Keratoconus is a bilateral, asymmetric disease that often escalates to progressive thinning and steepening of the cornea. This results in decreased visual acuity and irregular astigmatism. Recent studies have connected keratoconus to ocular inflammation, despite historically being noted as noninflammatory.2
Corneal topography is typically used to detect and diagnose keratoconus early; however, incipient cases render a single parameter measurement insignificant, leading to the adopting of corneal pachymetry and higher order aberration data to confirm the disease’s presence.
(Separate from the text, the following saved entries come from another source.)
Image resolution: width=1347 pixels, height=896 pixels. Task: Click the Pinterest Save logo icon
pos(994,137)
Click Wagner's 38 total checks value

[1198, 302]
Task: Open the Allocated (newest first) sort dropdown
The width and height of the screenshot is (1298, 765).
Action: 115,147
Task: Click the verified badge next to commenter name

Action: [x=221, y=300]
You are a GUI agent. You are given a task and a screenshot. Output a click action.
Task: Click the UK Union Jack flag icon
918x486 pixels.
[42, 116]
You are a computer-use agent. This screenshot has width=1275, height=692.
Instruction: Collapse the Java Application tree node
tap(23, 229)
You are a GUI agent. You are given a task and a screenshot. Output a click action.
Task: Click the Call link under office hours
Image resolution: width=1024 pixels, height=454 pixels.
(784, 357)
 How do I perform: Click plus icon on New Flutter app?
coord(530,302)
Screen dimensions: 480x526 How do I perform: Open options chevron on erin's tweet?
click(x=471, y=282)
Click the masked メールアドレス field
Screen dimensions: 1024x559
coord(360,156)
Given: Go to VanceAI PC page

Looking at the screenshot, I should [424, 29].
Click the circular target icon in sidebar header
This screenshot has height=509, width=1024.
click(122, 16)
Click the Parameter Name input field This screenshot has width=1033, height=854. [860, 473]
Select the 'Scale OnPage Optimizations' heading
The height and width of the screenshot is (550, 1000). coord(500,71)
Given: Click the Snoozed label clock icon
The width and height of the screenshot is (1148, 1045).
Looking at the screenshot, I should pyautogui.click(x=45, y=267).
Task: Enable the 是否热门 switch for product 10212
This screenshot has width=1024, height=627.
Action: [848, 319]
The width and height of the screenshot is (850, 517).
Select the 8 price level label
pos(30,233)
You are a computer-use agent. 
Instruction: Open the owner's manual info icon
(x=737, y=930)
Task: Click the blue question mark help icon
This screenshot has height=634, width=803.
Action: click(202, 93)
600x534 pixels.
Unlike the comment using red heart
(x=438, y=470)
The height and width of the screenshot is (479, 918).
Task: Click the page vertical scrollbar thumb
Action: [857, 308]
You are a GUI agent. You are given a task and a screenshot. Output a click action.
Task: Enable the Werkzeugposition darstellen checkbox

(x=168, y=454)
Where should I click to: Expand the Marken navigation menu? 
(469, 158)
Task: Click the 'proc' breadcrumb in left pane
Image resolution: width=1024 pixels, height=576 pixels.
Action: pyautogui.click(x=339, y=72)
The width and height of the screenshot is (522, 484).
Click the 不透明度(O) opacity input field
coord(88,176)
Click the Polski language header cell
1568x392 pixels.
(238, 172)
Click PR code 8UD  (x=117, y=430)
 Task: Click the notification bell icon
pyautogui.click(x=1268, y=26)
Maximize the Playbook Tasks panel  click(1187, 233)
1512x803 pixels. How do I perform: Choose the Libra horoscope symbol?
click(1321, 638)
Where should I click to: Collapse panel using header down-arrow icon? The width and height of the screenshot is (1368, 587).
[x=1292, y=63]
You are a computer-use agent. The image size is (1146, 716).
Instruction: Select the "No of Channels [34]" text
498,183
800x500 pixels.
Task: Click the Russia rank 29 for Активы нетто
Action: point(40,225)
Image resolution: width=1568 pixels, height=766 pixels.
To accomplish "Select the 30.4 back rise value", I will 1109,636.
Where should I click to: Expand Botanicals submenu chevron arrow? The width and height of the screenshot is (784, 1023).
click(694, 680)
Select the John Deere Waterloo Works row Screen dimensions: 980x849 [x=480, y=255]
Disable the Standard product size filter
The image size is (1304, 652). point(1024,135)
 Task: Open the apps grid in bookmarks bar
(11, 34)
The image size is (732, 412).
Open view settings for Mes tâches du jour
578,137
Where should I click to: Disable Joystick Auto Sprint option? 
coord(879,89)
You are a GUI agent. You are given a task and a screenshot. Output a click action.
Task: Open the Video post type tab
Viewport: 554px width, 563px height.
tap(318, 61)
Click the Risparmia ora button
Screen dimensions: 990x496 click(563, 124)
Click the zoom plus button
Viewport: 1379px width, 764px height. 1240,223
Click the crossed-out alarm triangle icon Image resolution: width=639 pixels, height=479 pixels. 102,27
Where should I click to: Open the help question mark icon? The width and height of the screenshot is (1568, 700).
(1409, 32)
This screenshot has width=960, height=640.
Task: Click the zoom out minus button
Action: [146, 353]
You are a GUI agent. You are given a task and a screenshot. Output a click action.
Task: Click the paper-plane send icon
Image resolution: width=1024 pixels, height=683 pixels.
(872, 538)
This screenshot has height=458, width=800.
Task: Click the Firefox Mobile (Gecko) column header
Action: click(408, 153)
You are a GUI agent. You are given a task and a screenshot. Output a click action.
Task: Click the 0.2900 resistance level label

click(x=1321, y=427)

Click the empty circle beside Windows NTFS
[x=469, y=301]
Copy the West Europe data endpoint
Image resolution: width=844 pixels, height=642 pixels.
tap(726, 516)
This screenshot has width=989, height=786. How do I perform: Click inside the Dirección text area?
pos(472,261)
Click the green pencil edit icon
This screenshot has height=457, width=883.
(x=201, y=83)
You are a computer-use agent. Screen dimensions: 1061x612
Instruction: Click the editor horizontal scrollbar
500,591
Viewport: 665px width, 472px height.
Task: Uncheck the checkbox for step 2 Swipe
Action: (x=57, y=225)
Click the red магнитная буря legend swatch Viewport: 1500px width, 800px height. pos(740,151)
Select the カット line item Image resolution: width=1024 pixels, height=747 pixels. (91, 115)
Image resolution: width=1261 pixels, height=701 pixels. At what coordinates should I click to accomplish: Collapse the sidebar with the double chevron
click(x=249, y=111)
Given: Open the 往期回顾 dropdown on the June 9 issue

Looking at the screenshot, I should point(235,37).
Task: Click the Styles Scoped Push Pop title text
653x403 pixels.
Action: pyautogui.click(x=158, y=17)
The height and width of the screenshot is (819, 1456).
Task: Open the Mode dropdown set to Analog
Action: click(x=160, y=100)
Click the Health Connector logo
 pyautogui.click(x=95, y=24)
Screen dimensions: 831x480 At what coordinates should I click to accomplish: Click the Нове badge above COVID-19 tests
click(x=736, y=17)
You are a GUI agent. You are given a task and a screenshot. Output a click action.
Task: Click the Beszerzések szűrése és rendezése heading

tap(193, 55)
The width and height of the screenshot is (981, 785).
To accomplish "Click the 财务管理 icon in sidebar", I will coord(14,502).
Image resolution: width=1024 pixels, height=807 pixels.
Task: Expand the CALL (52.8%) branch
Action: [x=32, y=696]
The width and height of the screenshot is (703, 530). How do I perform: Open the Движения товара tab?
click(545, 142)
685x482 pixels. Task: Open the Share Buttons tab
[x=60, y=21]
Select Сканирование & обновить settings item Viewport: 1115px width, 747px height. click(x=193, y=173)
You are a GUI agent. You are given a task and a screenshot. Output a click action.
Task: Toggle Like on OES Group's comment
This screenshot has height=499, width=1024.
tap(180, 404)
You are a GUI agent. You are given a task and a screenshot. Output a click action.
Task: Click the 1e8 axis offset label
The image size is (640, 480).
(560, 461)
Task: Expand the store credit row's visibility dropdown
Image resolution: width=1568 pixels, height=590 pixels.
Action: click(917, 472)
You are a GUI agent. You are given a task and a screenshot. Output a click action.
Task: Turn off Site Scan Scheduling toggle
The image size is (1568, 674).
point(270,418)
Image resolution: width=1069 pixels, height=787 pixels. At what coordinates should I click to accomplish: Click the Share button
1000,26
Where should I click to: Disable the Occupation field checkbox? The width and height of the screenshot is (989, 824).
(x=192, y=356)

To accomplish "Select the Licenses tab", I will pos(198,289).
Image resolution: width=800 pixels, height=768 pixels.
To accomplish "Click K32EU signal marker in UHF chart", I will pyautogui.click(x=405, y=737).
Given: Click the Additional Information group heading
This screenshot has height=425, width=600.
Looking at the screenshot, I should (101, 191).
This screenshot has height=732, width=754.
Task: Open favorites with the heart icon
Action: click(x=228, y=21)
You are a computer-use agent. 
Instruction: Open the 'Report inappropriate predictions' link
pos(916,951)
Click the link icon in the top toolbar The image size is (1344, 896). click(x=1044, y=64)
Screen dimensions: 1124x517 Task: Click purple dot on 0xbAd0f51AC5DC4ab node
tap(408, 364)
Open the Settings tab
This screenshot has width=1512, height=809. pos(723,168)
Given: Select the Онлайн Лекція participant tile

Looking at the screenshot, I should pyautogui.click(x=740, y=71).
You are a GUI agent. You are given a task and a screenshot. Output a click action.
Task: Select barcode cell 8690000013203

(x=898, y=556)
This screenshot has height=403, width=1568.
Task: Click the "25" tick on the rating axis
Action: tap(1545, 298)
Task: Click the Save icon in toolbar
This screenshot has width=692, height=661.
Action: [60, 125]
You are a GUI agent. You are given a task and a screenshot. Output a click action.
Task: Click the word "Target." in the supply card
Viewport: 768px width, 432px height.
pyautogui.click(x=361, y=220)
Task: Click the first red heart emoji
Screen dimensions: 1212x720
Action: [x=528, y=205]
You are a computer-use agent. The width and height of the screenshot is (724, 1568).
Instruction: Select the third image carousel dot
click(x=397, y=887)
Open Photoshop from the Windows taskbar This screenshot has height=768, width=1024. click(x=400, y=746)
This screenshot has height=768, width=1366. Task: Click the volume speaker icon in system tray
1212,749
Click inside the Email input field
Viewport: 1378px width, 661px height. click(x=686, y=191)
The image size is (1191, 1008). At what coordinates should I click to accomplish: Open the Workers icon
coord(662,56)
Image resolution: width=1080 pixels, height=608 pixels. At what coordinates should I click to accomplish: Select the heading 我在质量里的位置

Severe cases of keratoconus are treated with corneal transplant surgery, while mild and moderate can be offset with spectacles or contact lenses.2
However, mild and moderate cases can also be treated through corneal cross-linking, a process using riboflavin and ultraviolet-A light to create covalent bonds in the corneal stroma. This increases stiffness of the corneal tissue, which withstands or prevents keratoconic progression. After its introduction in 2002, the procedure has proven its effectiveness to the point that some advocate for its immediate use in keratoconus cases to avoid unnecessary delays.3
Zaidman and Applebaum conducted a retrospective study of 31 patients aged 12-18, all of whom were diagnosed with KCN based on slit-lamp findings, vision loss, and corneal topography. Of these 62 eyes, 38 treated and 19 untreated were compared at initial presentation, while 5 were excluded on account of being too severe for CXL and instead required corneal transplant surgery.1
The team compared eyes based on anterior mean keratometry (AKm), posterior mean keratometry (PKm), and thinnest pachymetry (TTP) using a 2-tailed t-test. The same parameters were used to compare treated eyes before and after CXL for those who completed a 12-month follow-up visit.1
Zaidman and colleagues found that treated eyes had a mean AKm of 48.6 D, mean PKm of -7.3 D, and mean TTP of 453.3 µm, while untreated eyes had means of 44.5 D, -6.6 D, and 494.1 µm, respectively. The mean difference of AKm was 4.15 D (95% CI +/- 2.92 D; P = .006), mean difference of PKm was -.744 D (95% CI, +/- .51 D; P = .005) and TTP was -40.74 µm (95% CI, +/- 35.11 µm; P = .024).1
By the 12 month mark, 14 treated eyes from 13 patients were included in the post-CXL comparison; the remainder either failed to complete a 12-month post-op visit or were lost to follow-up. The team compared pre- and post-CXL topography, noting a statistically significant decrease in AKm (1.61 D; 95% CI, +/- 1.25 D; P = .015). Additionally, logMAR visual acuity in eyes with CXL improved by .06 between the first and last visit. None of the cross-linked eyes progressed to CTS.1
Zaidman and Applebaum concluded that any pediatric patient with KCN who presented with steeper AKm and PKm, as well as thinner corneas, should be considered for CXL treatment.1
“All children should get their eyes checked once a year by somebody,” Zaidman said. “And then if the child has less than perfect vision, they should immediately be sent to an eye care provider. Check their eyes, and then if they have an odd refractive error, something that doesn’t seem to be reasonable, or if they have a lot of astigmatism, then have some corneal topography done to determine if they have possible keratoconus. And if they do, then you go on to cross linking.”